Dr Richard Ingram (Oesophagus/stomach/duodenum)

Dr Richard Ingram – 2017 BSG-Guts UK Trainee Research Network Award

Institution: Nottingham University Hospitals NHS Trust/WMRIG and GARNet SpR Trainee Networks

Title: Improving the care of patients with gastrointestinal bleeding

Project Start Date: 15th January 2018

Completion Date: 14th January 2019

Summary:

This exciting project is looking at the quality of care received by patients who suffer an acute upper gastrointestinal bleed. Gastrointestinal (GI) bleeding is a common medical emergency, with one person affected every six minutes in the UK. Mortality rate can be as high as 10% so it is essential that the medical guidelines, which instruct early management and timely endoscopy, are followed precisely. However, concerns have been raised about variation in practice and instances of suboptimal care of GI bleeding.

For this project the gastroenterology trainees from the East Midlands (GARNet www.thegarnet.org) and West Midlands (WMRIG www.wmrig.co.uk) networks have teamed up to carry out an audit of the care received by patients in the hospitals they work in. Ten hospitals have already signed up to the project and another 6 plan to join in as the project is rolled out. The trainees will assess the care provided and will also introduce a new, easy-to-use, evidence-base, checklist of six actions that have been shown to improve outcomes for patients. This checklist (a ‘care bundle’ known as GIBsix) contains the ‘six-Rs’ in the early management of GI bleeding: Recognition, Resuscitation, Risk assessment, Rx (treatment),  Refer for further management (including endoscopy), and Right ward for ongoing care. This GIBsix care bundle is meant to sit alongside the hospital’s own policies and guidelines for the management of GI bleeding, and help Emergency Departments, general wards and Gastroenterology teams deliver better care. Similar ‘care bundles’ have been shown to achieve this, such as the ‘sepsis six bundle’ adopted as part of the national Surviving Sepsis campaign. The trainees hope that the GIBsix care bundle will also be adopted nationally and bring similar long-awaited improvements in the care of patients with GI bleeds. The trainees were involved in developing the care bundle and in their own words: ‘We want to lead on its initial implementation, validation and further refinement. We will also ask patients and hospital staff what else we can do.
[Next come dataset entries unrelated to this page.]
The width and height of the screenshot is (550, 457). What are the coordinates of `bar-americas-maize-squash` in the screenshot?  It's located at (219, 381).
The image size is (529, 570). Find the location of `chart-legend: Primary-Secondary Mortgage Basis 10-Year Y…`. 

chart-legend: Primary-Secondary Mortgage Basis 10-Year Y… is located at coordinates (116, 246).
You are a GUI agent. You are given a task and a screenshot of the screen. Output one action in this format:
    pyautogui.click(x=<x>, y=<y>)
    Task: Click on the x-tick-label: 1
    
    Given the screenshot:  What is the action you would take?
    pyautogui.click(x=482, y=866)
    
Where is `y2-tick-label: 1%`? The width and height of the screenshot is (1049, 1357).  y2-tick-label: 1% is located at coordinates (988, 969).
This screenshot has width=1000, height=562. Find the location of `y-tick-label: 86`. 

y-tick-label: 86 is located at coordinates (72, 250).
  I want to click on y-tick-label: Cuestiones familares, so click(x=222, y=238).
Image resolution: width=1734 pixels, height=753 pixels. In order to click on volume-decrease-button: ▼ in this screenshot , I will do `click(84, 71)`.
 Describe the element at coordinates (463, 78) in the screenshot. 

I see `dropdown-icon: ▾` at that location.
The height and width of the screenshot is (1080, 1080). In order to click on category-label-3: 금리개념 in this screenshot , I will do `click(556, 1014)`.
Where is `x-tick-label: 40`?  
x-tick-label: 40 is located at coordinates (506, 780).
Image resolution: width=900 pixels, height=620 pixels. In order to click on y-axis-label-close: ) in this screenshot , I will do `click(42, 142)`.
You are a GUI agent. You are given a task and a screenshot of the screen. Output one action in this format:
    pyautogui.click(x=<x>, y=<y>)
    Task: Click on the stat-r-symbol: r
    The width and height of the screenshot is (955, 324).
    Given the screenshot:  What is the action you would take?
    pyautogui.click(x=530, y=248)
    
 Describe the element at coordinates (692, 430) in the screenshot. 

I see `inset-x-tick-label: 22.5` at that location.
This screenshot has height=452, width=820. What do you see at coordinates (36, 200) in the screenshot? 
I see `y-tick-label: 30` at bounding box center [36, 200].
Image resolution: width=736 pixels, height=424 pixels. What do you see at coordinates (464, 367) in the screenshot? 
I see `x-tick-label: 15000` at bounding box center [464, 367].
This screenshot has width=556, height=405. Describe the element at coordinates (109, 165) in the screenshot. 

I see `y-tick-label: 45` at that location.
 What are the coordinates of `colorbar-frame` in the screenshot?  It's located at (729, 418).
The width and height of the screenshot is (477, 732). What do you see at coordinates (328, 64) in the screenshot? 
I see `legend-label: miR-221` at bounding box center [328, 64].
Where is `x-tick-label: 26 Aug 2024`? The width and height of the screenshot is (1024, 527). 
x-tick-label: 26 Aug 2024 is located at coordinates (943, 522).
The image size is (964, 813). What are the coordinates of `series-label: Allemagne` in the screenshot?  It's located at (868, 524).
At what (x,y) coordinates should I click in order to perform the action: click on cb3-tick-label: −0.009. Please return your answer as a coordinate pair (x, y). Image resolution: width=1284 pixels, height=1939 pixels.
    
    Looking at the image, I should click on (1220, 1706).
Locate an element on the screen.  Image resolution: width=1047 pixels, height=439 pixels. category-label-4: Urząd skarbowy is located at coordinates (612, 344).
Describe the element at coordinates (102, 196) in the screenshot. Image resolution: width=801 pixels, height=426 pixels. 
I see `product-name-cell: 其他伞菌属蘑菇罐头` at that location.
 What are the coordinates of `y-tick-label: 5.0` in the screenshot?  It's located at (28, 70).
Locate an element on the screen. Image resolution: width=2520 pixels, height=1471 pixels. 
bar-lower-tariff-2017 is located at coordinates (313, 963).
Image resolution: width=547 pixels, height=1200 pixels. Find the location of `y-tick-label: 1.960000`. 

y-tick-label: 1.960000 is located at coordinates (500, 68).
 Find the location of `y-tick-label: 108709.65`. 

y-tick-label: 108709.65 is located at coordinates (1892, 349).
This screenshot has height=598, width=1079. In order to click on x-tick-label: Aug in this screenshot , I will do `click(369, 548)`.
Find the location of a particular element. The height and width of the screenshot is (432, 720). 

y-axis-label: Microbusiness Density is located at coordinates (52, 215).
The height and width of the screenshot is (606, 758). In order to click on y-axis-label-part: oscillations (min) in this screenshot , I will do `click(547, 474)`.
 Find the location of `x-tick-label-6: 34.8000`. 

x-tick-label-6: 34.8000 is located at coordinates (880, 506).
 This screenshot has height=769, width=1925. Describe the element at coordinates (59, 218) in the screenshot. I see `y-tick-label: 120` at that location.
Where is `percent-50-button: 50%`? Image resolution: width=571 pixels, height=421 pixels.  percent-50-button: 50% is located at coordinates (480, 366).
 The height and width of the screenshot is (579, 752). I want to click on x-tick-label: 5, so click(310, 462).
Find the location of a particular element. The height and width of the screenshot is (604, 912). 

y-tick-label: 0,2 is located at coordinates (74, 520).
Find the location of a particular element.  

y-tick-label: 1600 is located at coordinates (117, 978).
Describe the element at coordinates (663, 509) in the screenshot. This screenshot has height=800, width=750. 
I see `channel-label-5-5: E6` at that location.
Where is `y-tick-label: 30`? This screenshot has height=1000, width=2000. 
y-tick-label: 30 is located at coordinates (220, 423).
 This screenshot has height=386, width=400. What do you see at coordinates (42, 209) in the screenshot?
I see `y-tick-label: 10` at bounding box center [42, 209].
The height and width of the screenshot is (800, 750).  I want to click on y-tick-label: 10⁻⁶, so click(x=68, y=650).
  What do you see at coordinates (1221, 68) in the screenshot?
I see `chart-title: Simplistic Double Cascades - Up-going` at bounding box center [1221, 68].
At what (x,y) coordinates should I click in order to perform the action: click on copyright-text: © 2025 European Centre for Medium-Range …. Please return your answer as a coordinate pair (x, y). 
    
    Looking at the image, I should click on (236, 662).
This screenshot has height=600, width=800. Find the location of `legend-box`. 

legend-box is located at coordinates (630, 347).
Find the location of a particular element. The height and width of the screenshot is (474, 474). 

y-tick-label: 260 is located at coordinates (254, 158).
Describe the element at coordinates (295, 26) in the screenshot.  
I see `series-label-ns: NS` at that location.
The project will also allow the trainees to establish collaborations across the regions and to share best practice. The project will engage a large number of trainees, providing them with training and experience of working in multi-site clinical projects. This will support the development of an NHS workforce that can design and deliver such projects. The trainees are also keen to involve patients and the public in the future expansion of the GIBsix and potentially work with Guts UK to support patient advocates that can share the project findings with other hospitals.

We are delighted to receive Guts UK's support to carry out this important work. The initiative to develop a checklist of actions to improve quality of care in GI bleeding originated was a trainee-led idea stemming from the Midlands. We are keen and excited to be able to develop it further, involving patients and hospital staff in the process.